The Unemployment Insurance Weekly Claims Report has been released. We are moving in the wrong direction again. New claims rose to 558,000, which was above the Bloomberg consensus range of 535K to 550K. From the report:
In the week ending Aug. 8, the advance figure for seasonally adjusted initial claims was 558,000, an increase of 4,000 from the previous week’s revised figure of 554,000. The 4-week moving average was 565,000, an increase of 8,500 from the previous week’s revised average of 556,500.
The advance seasonally adjusted insured unemployment rate was 4.7 percent for the week ending Aug. 1, a decrease of 0.1 percentage point from the prior week’s revised rate of 4.8 percent.
The advance number for seasonally adjusted insured unemployment during the week ending Aug. 1 was 6,202,000, a decrease of 141,000 from the preceding week’s revised level of 6,343,000. The 4-week moving average was 6,259,250, a decrease of 27,750 from the preceding week’s revised average of 6,287,000.
The revision on last week’s new claims data was also +4,000. This is still a fairly small move up. There’s something else there that should jump out at everyone, but the seasonally adjusted number isn’t the place to analyze it. So, let’s look at the unadjusted numbers:
The advance number of actual initial claims under state programs, unadjusted, totaled 479,824 in the week ending Aug. 8, an increase of 13,129 from the previous week. There were 373,858 initial claims in the comparable week in 2008.
The advance unadjusted insured unemployment rate was 4.4 percent during the week ending Aug. 1, a decrease of 0.1 percentage point from the prior week. The advance unadjusted number for persons claiming UI benefits in state programs totaled 5,860,918, a decrease of 158,904 from the preceding week.
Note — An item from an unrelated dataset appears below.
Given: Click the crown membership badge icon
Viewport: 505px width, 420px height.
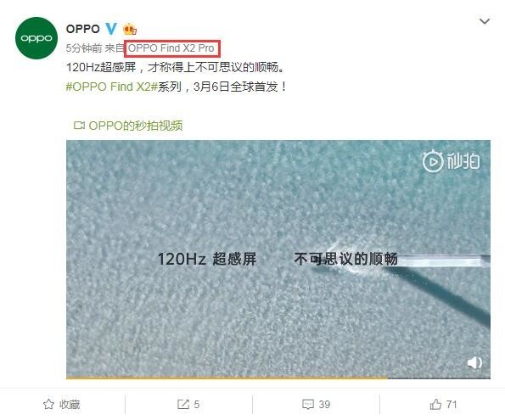Looking at the screenshot, I should point(130,30).
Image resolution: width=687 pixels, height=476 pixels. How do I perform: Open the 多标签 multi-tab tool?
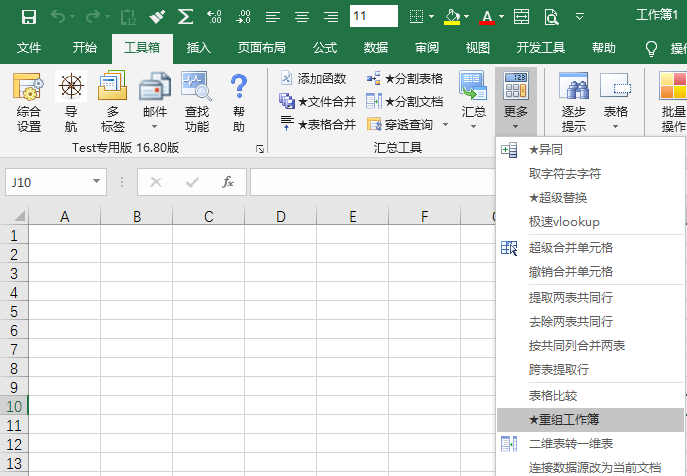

A year earlier, the rate was 2.4 percent and the volume was 3,199,339.
The number of people claiming UI benefits decreased 158,904. A large chunk of this is not caused by rehiring, but by the benefits expiring. The number of people with expiring benefits is going to get worse (500,000 by the end of September).
Take a look at the good / bad lists, which reinforce last week’s good news:
The good list (-1000 or more): CA, MI, TN, FL, GA, IL, SC, OH, PR, IN, WI, TX, PA
The bad list (+1000 or more): empty
California steals the ring this week with -7,258. Just like last week, there is broad industry representation in the comments column.
This week’s bottom line: The absolute numbers are still high and edging higher, but expiring benefits should be dominating any unemployment discussion.